**WORK TASK**
Without the pictures, set down exactly the lines from the one that contains "674x899 pixels." to the end of the entries, both included, and nothing besides.

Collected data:
┄┄┄┄┄┄
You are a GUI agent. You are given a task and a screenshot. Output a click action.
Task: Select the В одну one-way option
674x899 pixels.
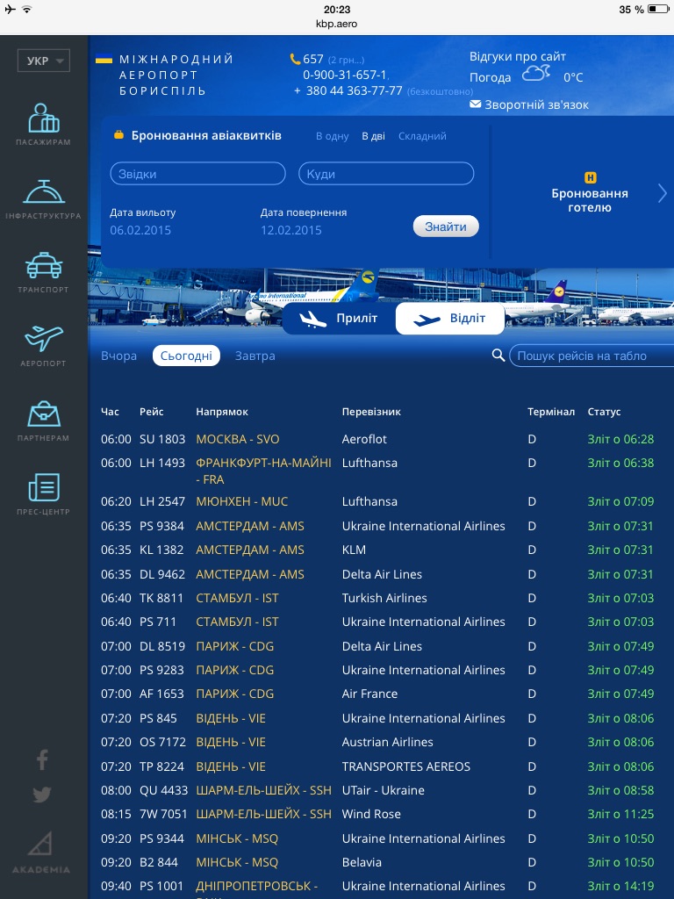tap(332, 136)
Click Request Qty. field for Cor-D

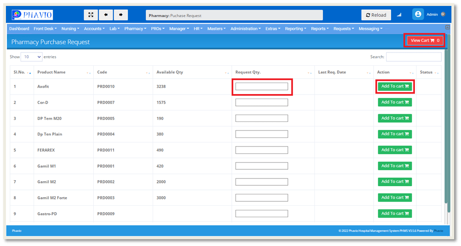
┄┄┄┄┄┄
**RESULT FOR THIS TASK**
674x899 pixels.
tap(332, 136)
Click Request Qty. field for Cor-D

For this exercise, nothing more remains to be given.